As used herein, the term “memory” includes any type of integrated circuit or other storage device adapted for storing digital data including, without limitation, ROM. PROM, EEPROM, DRAM, Mobile DRAM, SDRAM, DDR/2 SDRAM, EDO/FPMS, RLDRAM, SRAM, “flash” memory (e.g., NAND/NOR), memristor memory, and PSRAM.
As used herein, the term “processing unit” is meant generally to include digital processing devices. By way of non-limiting example, digital processing devices may include one or more of digital signal processors (DSPs), reduced instruction set computers (RISC), general-purpose (CISC) processors, microprocessors, gate arrays (e.g., field programmable gate arrays (FPGAs)), PLDs, reconfigurable computer fabrics (RCFs), array processors, secure microprocessors, application-specific integrated circuits (ASICs), and/or other digital processing devices. Such digital processors may be contained on a single unitary IC die, or distributed across multiple components.
As used herein, the term “camera” may be used to refer to any imaging device or sensor configured to capture, record, and/or convey still and/or video imagery, which may be sensitive to visible parts of the electromagnetic spectrum and/or invisible parts of the electromagnetic spectrum (e.g., infrared, ultraviolet), and/or other energy (e.g., pressure waves).
It will be recognized that while certain aspects of the technology are described in terms of a specific sequence of steps of a method, these descriptions are only illustrative of the broader methods of the disclosure, and may be modified as required by the particular application. Certain steps may be rendered unnecessary or optional under certain circumstances. Additionally, certain steps or functionality may be added to the disclosed implementations, or the order of performance of two or more steps permuted. All such variations are considered to be encompassed within the disclosure disclosed and claimed herein.

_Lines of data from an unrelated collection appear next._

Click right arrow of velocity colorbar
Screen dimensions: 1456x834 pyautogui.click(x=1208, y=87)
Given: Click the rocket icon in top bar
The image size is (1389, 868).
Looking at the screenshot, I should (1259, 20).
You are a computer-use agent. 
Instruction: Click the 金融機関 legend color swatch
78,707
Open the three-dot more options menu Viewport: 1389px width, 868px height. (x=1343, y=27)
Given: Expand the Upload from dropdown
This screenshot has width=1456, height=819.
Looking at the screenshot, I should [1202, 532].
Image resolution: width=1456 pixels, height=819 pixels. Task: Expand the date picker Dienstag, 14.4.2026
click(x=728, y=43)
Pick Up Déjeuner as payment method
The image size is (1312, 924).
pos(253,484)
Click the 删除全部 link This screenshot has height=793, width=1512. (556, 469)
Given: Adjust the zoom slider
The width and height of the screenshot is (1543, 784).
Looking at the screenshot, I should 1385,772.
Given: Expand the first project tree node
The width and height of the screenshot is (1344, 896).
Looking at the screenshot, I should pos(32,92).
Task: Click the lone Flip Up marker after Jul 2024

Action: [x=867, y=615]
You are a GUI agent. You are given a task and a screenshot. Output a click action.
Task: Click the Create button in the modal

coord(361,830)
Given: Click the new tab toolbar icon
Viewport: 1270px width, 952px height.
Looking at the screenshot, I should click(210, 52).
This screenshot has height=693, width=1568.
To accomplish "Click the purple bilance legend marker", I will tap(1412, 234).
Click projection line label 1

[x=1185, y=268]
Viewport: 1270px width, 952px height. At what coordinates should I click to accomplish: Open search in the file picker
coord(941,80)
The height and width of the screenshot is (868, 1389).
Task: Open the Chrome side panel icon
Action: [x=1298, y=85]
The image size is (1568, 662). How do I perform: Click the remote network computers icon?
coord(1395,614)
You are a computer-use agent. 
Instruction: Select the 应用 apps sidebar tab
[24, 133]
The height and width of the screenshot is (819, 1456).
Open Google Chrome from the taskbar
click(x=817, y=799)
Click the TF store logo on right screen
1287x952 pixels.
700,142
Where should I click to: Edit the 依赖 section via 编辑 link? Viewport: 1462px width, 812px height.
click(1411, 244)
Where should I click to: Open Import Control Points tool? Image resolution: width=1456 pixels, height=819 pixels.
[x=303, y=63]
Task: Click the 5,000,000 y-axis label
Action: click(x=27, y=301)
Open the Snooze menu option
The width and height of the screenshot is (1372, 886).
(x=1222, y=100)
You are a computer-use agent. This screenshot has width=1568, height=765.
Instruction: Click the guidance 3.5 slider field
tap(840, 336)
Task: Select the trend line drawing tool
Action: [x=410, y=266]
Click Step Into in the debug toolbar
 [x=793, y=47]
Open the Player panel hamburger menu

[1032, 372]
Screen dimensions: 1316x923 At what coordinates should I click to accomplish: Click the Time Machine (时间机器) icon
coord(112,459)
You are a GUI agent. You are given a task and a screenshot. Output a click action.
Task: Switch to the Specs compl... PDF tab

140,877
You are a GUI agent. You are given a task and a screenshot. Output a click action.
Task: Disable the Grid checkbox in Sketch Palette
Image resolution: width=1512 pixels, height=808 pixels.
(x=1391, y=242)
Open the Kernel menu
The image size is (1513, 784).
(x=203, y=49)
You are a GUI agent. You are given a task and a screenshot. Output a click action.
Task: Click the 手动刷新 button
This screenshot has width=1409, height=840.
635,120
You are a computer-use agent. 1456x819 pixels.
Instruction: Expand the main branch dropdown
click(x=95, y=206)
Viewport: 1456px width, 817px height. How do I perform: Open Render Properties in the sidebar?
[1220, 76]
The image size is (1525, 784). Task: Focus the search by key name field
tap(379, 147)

While the above detailed description has shown, described, and pointed out novel features of the disclosure as applied to various implementations, it will be understood that various omissions, substitutions, and changes in the form and details of the device or process illustrated may be made by those skilled in the art without departing from the disclosure. The foregoing description is of the best mode presently contemplated of carrying out the principles of the disclosure. This description is in no way meant to be limiting, but rather should be taken as illustrative of the general principles of the technology. The scope of the disclosure should be determined with reference to the claims.